Published in AI

ChatGPT is still rubbish at playing doctor.

by on05 January 2024


Can't work with children.

The latest flavour of ChatGPT's is not good at spotting children's illnesses, a new study has found.

 According to a study in JAMA Pediatrics, the fourth version of the big language model is even worse with kids had a hit rate of just 17 percent when spotting pediatric medical cases. The low score shows human kid doctors won't be sacked soon, in case you were worried. As the writers say: "This study shows how important clinical experience is."

But it spots the big flaws that made ChatGPT's error rate so high and ways to make it a handy tool in clinical care. With so much buzz and trying out AI chatbots, many child doctors and other medics see their use in clinical care as sure to happen.

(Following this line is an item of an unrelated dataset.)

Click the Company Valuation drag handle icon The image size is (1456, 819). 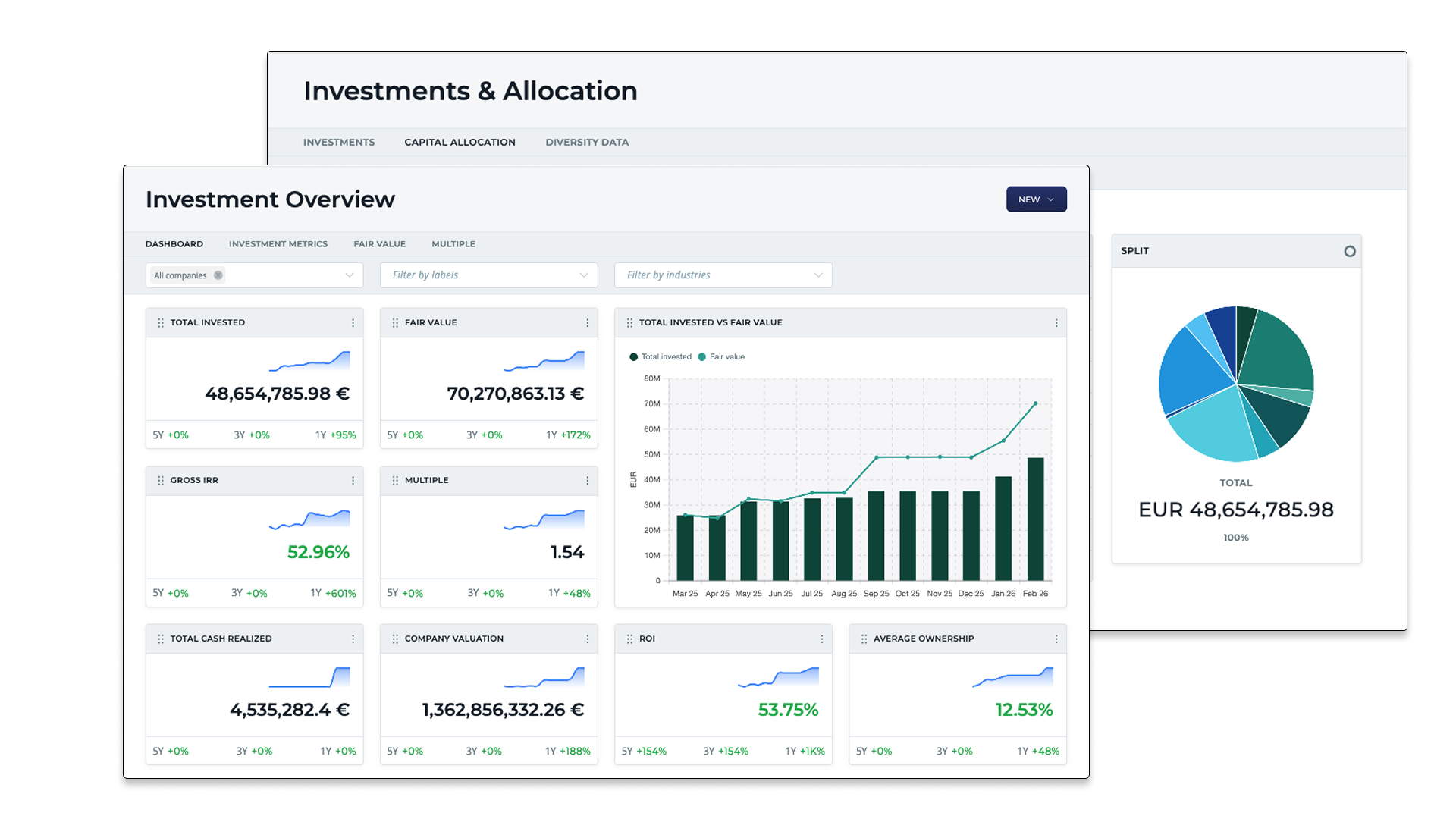395,639
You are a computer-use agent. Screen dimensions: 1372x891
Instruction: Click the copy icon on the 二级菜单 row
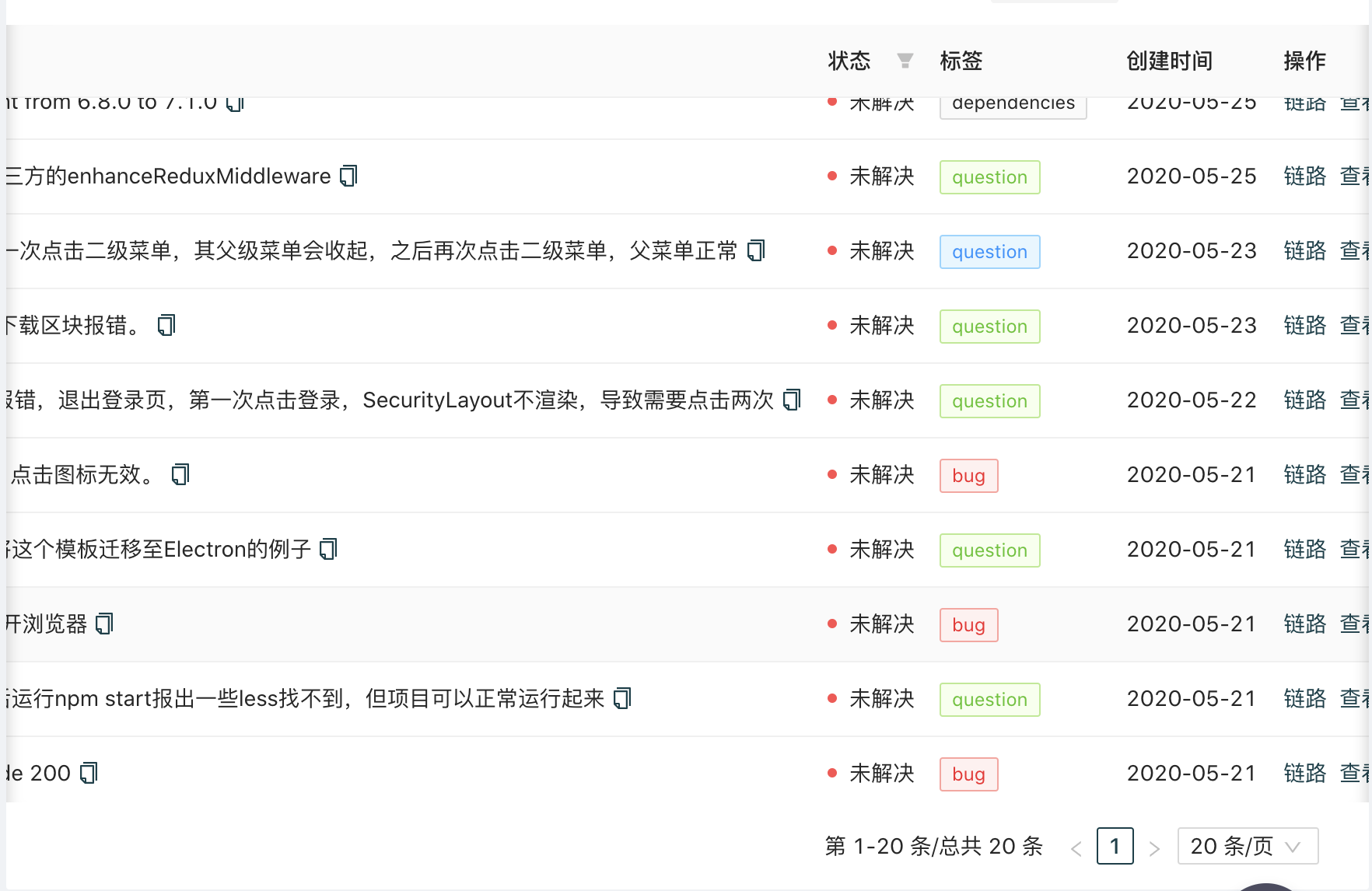(x=754, y=250)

For ChatGPT's test, the researchers copied the key text of the medical cases into the prompt, and then two trained doctor-researchers marked the AI-made answers as right, wrong, or "did not get the diagnosis."

In the last case, ChatGPT came up with a condition linked to the clinic that was too wide or vague to be the right diagnosis.

For example, ChatGPT said one kid's case was caused by a branchial cleft cyst -- a bump in the neck or under the collarbone -- when the right diagnosis was Branchio-oto-renal syndrome, a gene problem that causes the odd growth of tissue in the neck, and changes in the ears and kidneys.

One of the signs of the problem is the making of branchial cleft cysts. All in all, ChatGPT got the right answer in just 17 of the 100 cases. It was wrong in 72 cases, and the diagnosis was not made for the other 11 cases. Of the 83 wrong diagnoses, 47 (57 per cent) were in the same organ. To be fair though it didn't recommend a course of leeches.

Among the fails, researchers saw that ChatGPT had trouble seeing known links between conditions that a good doctor would hopefully spot. 

ChatGPT came up with the diagnosis of a rare illness when it was just a vitamin deficiency. Though the chatbot had a hard time in this test, the researchers say it could get better by being specially and carefully trained on true and trusted medical books -- not stuff on the Internet.

They also say chatbots could get better with more real-time access to medical data, letting the models make their accuracy better.